(11-01-2013 07:20 PM)me50 Wrote: r I wonder if the electrodes and the CPAP machine (during titration) shows apnea and what type of apnea (without chest and abdomen belts).
Not quite sure I follow what your question is. On the titration study, the tech has both the EEG data and the data from the belts to determine whether a "non-breathing spell" occurs during sleep (and hence is a real "sleep apnea") and whether the apnea is an obstructive apnea or a central apnea. So I think you must be asking about the data recorded by our machines when we're sleeping in our beds each night. So I'll restate what I think you're asking:
1) How does a full efficacy CPAP machine decide when to record an event since it doesn't have any EEG data?
The machines we use each night approximate
the true data when they record apneas and hypopneas. Our CPAP machines do not know when we are awake because they do not have EEG data. Our machines do not know when we are making an effort to breath because they do not have data coming from the chest and abdomen belts. All our CPAPs have is the data about the airflow into and out of our lungs.
Typically a full efficacy data machine's algorithm will record an apnea of some sort when the airflow suddenly decreases by 80% of the running baseline for at least 10 seconds. (The running baselin is computed from the last several minutes of breathing.) If I recall correctly, both the Resmed S9 and the System One will score a hypopnea when the airflow decreases by something like 40% of running baseline for at least 10 seconds.
Full efficacy data machines do not have any way to determine the sleep state. Hence they will score an apnea or a hypopnea whenever the airflow drops sufficiently for at least 10 seconds. In other words, the machine makes the assumption that if you're using the machine, there's a very high probability that you are asleep. For folks without any insomnia problems, that's a very reasonable assumption.

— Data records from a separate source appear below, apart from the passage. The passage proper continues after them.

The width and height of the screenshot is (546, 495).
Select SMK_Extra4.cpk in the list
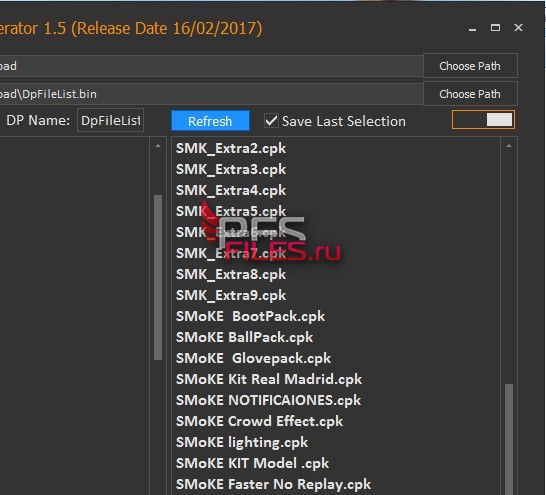tap(231, 190)
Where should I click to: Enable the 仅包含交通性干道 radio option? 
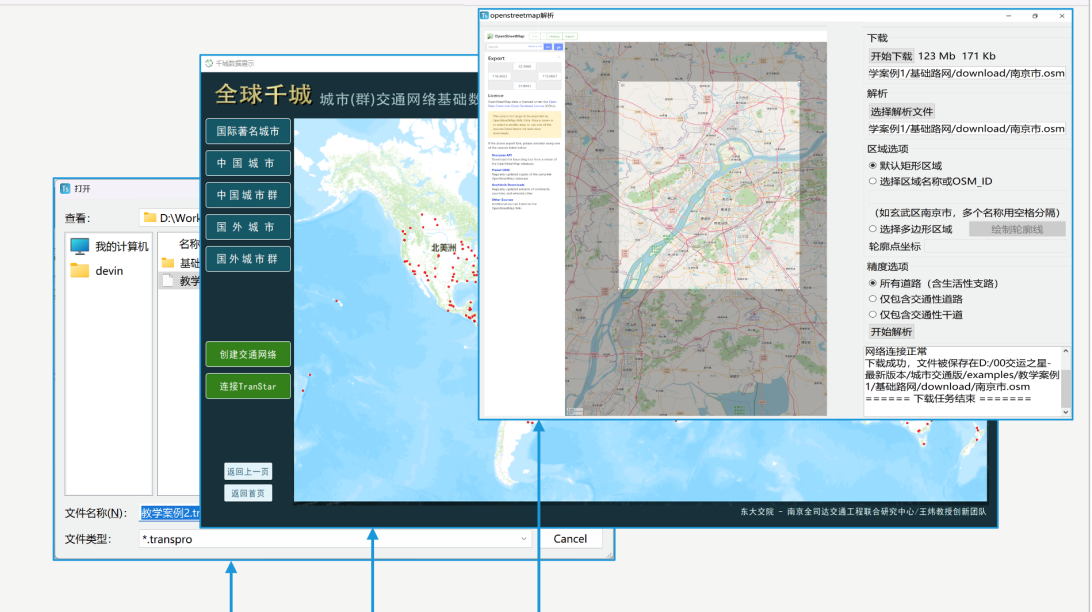click(872, 314)
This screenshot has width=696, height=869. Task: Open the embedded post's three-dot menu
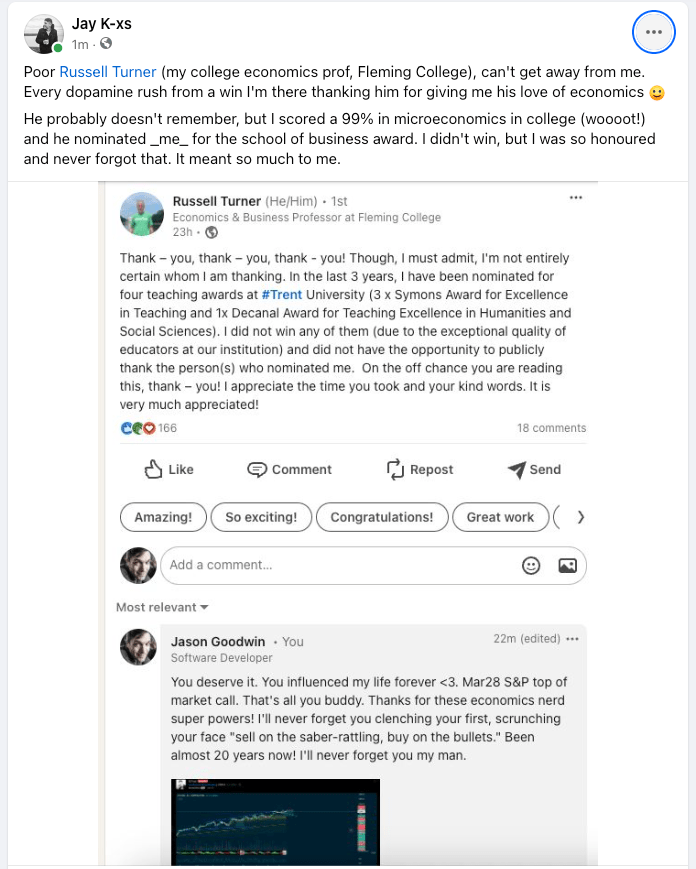tap(575, 198)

But if you have the mask on for extended periods of time while you are awake, you may see many "false" events scored during the wake time. The reason why is this: Wake breathing is much more irregular than normal sleep breathing and there are normal wake breathing patterns that will fool the machine. For example, it is not uncommon for people to hold their breath for several seconds while concentrating on something. Hold your breath for 10 seconds or so, and an apnea is likely to be scored. We also tend to vary the depth of our inhalations and exhalations on a regular basis when we are awake. We may consciously do several minutes of deep, relaxing "yoga" breathing for a while followed by several much shallower breaths. And those shallower breaths can meet the criteria of a hypopnea since the machine is not aware you're awake and doing "yoga" breathing ...
2) How does a full efficacy data classify an apnea as either a CA or an OA since it has no data from the chest and abdomen belts?
The full efficacy machines that can classify apneas into CAs and OAs use proprietary algorithms.
The Resmed S9 machines use a proprietary FOT algorithm that uses a rapid series of oscillations in pressure to determine the patency of the airway. The FOT algorithm uses the what happens to the back pressure during the FOT oscillations to determine whether the airway appears to be clear (open) or obstructed (blocked). If the airway appears to be clear, the machine scores a CA and if the airway appears to be obstructed, the machine scores an OA.
The PR System One machines use a proprietary PP algorithm that uses one or more "pressure pulses" to determine the patency of the airway. (A "pressure pulse" is a sudden, brief 2cm increase of pressure that is immediately reduced back to the pressure setting.) If the airway appears to be clear, the machine scores a CA and if the airway appears to be obstructed, the machine scores an OA.
Both the S9 FOT algorithms and the System One PP algorithms are ways of providing intelligent guesses about the real nature of the apnea that is scored by the machine. The presumption in both machines is that if the airway is clear (unblocked) the problem must be central in nature and hence, the apnea is likely an CA. And the presumption is that if the airway is obstructed (blocked), there is a high probability that the patient is trying to breath, but the blocked airway is preventing air from flowing into and out of the lungs. Are the FOT and PP algorithms perfect in detecting the patency of the airway? No, but they are pretty decent. In both cases, if the machine scores a CA, the airway is probably clear and there is a high probability that the apnea is central. But both machine may mis score a real central apnea as an OA because the air way can be collapsed during a real central apnea on an in lab PSG.
Hope that answers some of your questions.